The original intent of the prevailing wage laws may have been to protect local laborers from cheap migrant labor, note Frank Gamrat, senior research associate at the Pittsburgh think tank, and Jake Haulk, the institute’s president.
But these days the law simply shields union workers from having to compete with other qualified workers in their own community.
And the resulting “lack of full-throttled competition for government contracts results in higher costs for taxpayers who ultimately pay for this excessive generosity to unions – and to companies that are union shops and get all the work,” the Ph.D. economists say (in Policy Brief Vol. 18, No. 25).
State-level prevailing wage laws require that local wages and benefits – typically the union rate – be paid on government-financed construction projects. The federal counterpart is the Davis-Bacon Act of 1931. The “Davis” of the act was U.S. Sen. James Davis, a Pittsburgh Republican.
Pennsylvania’s prevailing wage law dates to 1961. It was enacted to, purportedly, protect commonwealth workers from out-of-state competition. It applies to all government-financed projects of $25,000 or more.
The state Department of Labor and Industry sets the rate county by county. Never mind that the law does not explicitly prevent using market wages to determine that rate, wages established in collective bargaining agreements are used.
And that artificially raises costs.
“The lack of full market competition and the inevitable higher costs created by (the) prevailing wage may have been a contributing factor in Pennsylvania’s poorly rated infrastructure,” Gamrat and Haulk say.
“If projects are unnecessarily expensive, government(s) at both the local and state level will be unable to carry out as many projects as they would in the absence of the extra expense created by prevailing wages.”
Consider two examples:
In 2017, the average statewide painters wage was $20.30 an hour. It was $18.84 for construction laborers. But in April 2016, on projects at East Stroudsburg University, painters were paid premiums of 64 percent more and 25 percent more, respectively, because of Pennsylvania’s prevailing wage law.
Fringe benefits also were far above the norm for such occupations.
Then there are state highway projects.
Per the Pennsylvania Department of Transportation’s 2017 annual report, $2.57 billion was spent on 703 bridge and road projects. “Even if the labor compensation savings from doing away with (the) prevailing wage were 10 percent … PennDOT would have an extra $257 million to spend on more projects,” Gamrat and Haulk calculate.

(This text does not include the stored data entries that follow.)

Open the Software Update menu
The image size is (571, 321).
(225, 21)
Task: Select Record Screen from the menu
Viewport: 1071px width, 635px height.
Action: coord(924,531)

And that’s a low figure; most research pegs such savings at between 10 and 25 percent.
“In a state that seems to struggle every year to fund its budget and where school districts are having to raise taxes steadily to meet obligations including for unnecessarily expensive building projects, hundreds of millions in savings would certainly be welcome,” the institute scholars say.
Just this month, Michigan repealed its prevailing wage law, now one of 24 states without such a statute. Savings there will be an estimated $400 million annually.
The prevailing wage law is cut from the same cloth as binding arbitration, teacher and transit worker strikes and the lack of a right-to-work law.
“Pennsylvania is losing ground steadily as a result,” Gamrat and Haulk say. “The state’s workforce is declining while nationally the labor force is climbing and the number of the state’s residents working has also been sliding of late” because of this “deeply entrenched anti-free market ideology that stifles growth.”
“Michigan did the right thing by shedding this union-backed wage mandate,” the Allegheny Institute researchers say. “Now it’s time for Pennsylvania to do the same.”